* _WHAT THE TASK REQUIRES_: Reproduce, exactly, the lines of the material below from the line containing "Task: Run the Create a new skill template" through the line containing "Task: Select the name", with both end lines included and nothing else.

________________________________________

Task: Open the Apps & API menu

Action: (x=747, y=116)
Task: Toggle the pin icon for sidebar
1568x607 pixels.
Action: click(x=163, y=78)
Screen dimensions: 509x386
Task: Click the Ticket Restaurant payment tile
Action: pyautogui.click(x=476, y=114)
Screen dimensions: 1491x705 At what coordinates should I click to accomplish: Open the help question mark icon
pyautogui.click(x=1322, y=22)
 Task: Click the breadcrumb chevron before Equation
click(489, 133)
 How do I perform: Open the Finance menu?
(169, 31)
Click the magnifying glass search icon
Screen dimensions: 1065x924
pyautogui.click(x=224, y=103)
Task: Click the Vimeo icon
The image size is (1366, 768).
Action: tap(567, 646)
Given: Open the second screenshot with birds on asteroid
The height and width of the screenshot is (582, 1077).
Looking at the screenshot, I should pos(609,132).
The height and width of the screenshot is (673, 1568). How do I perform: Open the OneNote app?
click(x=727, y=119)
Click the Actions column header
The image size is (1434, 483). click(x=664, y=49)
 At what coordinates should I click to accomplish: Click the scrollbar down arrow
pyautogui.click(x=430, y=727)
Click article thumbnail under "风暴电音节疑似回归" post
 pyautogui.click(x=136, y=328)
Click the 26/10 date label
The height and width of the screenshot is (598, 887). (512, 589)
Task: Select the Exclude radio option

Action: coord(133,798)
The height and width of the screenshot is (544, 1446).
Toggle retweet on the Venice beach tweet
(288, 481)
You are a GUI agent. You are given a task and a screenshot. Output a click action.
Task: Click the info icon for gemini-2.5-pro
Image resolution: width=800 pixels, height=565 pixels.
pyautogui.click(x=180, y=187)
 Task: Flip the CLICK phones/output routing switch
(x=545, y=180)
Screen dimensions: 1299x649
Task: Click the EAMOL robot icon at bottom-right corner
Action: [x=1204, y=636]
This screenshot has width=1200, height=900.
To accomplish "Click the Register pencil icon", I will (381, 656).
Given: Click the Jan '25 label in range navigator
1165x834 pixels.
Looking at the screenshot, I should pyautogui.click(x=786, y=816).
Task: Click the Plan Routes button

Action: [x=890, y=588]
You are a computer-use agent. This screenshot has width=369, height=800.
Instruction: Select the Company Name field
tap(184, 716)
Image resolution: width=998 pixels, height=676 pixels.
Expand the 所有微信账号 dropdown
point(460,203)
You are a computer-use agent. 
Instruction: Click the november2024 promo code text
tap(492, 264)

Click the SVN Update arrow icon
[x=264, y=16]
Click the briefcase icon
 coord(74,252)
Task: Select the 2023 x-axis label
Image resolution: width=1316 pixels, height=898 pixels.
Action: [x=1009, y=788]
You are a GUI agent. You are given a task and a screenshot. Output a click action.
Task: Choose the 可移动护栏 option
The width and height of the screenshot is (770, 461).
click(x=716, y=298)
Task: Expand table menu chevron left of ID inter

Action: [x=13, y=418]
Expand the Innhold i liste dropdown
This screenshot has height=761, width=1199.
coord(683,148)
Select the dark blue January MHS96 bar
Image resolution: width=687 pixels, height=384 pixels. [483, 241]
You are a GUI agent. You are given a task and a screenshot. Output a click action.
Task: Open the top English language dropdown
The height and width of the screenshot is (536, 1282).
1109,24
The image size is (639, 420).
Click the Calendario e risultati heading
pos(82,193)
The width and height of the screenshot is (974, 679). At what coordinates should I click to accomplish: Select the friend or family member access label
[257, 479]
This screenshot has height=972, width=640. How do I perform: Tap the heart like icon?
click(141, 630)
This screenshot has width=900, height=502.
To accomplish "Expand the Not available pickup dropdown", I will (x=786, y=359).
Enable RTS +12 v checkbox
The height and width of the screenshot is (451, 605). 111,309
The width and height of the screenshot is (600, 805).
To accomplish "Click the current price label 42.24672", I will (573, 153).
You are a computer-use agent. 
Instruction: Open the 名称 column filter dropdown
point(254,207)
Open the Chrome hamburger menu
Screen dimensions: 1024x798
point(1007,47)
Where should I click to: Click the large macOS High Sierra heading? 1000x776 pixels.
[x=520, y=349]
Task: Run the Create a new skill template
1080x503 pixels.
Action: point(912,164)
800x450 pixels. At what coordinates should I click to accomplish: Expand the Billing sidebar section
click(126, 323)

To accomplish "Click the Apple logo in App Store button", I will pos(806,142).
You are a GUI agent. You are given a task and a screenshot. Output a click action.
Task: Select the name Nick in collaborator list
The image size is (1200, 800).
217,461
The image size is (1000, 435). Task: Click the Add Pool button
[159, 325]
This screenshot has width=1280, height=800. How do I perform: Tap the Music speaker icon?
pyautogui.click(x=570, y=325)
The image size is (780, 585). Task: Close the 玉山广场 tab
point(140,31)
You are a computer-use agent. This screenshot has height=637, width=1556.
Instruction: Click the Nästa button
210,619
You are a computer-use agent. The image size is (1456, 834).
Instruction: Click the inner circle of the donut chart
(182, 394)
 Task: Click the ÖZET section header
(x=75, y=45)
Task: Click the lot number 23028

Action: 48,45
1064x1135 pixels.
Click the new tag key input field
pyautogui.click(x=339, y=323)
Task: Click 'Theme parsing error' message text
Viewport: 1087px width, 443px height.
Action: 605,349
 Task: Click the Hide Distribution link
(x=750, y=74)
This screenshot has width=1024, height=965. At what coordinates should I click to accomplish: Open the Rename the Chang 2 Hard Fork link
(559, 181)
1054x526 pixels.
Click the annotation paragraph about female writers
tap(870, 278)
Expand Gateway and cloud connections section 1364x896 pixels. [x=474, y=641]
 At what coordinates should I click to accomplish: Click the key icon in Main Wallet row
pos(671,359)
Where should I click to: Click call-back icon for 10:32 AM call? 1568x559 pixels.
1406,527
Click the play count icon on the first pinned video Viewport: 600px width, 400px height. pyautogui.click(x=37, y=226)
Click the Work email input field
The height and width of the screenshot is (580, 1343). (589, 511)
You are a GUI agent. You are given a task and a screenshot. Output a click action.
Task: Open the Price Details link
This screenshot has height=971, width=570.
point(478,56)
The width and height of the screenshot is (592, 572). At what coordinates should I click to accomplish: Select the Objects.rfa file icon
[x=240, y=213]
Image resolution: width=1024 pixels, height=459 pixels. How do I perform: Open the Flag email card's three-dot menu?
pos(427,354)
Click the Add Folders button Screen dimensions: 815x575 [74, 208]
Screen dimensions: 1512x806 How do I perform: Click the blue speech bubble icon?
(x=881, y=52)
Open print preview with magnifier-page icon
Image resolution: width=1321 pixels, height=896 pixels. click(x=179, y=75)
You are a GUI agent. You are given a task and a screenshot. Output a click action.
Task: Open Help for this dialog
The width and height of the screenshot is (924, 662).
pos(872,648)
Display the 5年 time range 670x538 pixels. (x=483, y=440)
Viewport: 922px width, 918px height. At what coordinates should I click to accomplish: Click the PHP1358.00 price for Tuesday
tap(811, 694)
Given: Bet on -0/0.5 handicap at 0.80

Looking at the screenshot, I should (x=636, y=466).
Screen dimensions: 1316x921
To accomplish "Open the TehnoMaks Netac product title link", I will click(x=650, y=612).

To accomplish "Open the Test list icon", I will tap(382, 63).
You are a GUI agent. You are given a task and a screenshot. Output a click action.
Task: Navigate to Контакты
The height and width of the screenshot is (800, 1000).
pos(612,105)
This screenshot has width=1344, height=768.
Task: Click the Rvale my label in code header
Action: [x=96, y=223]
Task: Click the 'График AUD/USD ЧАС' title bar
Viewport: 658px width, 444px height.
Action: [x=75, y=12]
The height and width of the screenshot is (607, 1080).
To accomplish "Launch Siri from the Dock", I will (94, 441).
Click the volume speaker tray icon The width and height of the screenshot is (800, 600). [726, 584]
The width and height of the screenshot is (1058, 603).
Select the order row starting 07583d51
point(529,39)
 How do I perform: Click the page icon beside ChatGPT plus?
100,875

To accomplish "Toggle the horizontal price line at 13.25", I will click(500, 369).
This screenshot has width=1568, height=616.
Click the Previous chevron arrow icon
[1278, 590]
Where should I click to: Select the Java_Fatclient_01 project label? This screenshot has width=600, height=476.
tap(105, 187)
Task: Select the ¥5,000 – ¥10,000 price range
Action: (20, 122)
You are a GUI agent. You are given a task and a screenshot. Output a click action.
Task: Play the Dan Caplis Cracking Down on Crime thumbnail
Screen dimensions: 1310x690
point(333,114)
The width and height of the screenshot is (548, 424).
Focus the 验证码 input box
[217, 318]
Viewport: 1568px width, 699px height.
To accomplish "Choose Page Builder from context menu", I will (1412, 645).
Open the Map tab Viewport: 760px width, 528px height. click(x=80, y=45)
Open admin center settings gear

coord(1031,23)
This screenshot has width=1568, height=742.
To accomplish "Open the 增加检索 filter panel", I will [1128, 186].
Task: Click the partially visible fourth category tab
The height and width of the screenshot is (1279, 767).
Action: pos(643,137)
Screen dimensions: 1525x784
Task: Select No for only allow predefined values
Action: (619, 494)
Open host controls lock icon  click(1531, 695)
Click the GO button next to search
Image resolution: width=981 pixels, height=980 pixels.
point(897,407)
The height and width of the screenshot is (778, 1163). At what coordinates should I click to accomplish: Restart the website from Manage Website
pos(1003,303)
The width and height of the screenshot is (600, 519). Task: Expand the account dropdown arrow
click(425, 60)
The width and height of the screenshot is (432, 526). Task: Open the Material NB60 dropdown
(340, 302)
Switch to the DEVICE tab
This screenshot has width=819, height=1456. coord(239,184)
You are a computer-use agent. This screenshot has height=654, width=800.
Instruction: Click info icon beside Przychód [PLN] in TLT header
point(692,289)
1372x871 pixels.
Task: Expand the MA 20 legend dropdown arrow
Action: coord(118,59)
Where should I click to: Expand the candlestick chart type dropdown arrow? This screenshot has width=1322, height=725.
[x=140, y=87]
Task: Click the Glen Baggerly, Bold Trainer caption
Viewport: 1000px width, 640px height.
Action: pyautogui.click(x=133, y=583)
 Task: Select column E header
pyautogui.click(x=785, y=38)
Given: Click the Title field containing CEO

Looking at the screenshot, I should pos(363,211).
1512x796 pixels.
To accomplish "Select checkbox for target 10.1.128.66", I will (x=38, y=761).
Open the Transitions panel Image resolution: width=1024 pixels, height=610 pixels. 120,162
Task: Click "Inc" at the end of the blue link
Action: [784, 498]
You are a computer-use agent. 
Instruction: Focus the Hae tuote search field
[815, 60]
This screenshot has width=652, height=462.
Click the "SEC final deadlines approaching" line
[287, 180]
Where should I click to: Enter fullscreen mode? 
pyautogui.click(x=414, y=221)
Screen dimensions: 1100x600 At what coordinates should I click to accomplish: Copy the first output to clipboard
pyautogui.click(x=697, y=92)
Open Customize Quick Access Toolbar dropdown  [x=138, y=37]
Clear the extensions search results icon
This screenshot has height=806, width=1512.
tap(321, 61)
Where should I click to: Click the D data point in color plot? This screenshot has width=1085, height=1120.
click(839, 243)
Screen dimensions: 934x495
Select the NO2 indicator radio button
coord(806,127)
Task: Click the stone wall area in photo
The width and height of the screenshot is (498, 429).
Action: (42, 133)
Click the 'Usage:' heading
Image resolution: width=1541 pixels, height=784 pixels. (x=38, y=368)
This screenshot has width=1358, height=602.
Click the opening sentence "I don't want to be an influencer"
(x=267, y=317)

________________________________________

* _EXERCISE RESULT_:
Task: Run the Create a new skill template
1080x503 pixels.
Action: point(912,164)
800x450 pixels. At what coordinates should I click to accomplish: Expand the Billing sidebar section
click(126, 323)

To accomplish "Click the Apple logo in App Store button", I will pos(806,142).
You are a GUI agent. You are given a task and a screenshot. Output a click action.
Task: Select the name Nick in collaborator list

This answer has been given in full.